I’m Eastern Orthodox Christian, and in our religion we consider martyrs, meaning people who die for the faith, to be the first among the saints. Throughout the centuries, Christians have been persecuted, tortured, mutilated and murdered for their faith. The persecution of Christians — and I mean the violent kind — is not something you hear much about in the headlines, but not a single Orthodox liturgy goes by without remembering the many martyrs for Christianity.
I consider the people shot by the killer for being Christian to indeed be martyrs. And let’s remember that there were people of other beliefs who were shot by the shooter or ran or hid from him. We must all open ourselves with empathy and love to combat the malice of the shooting.
I imagine there are many Christians out there today agonizing over whether they would have said they were a Christian as they stared down the barrel of the gun leveled at their head.
I must admit I’d probably have kept my mouth shut.
I developed a panic disorder after a traumatic experience two years ago, which involved many existential crises. I became familiar with that inexplicable yet unforgettable feeling of dread. I would stop feeling like I was me. I would be filled with regret and hopelessness. I quite literally felt like I was going to die or pop out of existence.

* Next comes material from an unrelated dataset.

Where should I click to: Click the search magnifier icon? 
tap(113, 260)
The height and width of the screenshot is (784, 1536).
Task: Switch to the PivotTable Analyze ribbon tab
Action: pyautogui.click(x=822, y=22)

I can understand why someone would hesitate. Just hours prior they had been going about their day normally, then suddenly confronted with their death.
I’ve gotten good at treating the dread I feel during a panic attack as nothing more than a physiological reaction, something that can be breathed through. And no matter how much training, if you will, I received with each panic attack, I experienced nothing anywhere near the terror they did.
The shooter did not decide who was a martyr. He was there to murder.
No one “should” be martyred. To anyone who did not speak out of fear — or anyone terrified over whether they would have or not — do not let guilt consume you.
The people who literally stood up for their Christian faith expressed such infinite courage in the face of the clear and present violence that was to be inflicted upon them. I cannot put into words what this means to me.
At the same time, those who were too terrified to answer should not let themselves be trapped in a cage of guilt. We answer to a loving God, not hatred.
Everyone who survived that day, Christian or otherwise, survived an ordeal that may be with them for their whole lives. We must be there for them.
For Christians, this time should be for reflecting on our personal faith. Our hesitation should not linger as guilt, but rather should solidify into redoubling our efforts to follow Christ’s teachings.
I hope we will take this incident as an opportunity to be galvanized, to actually solve the societal failures that led to this and the 294 other mass shootings that occurred this year alone. In addition, I hope our country will take a moment to look at the people who have faith as a foundation upon which to rest their weary and heartbroken souls after this tragic day, and understand that this is the beauty that faith provides people every day.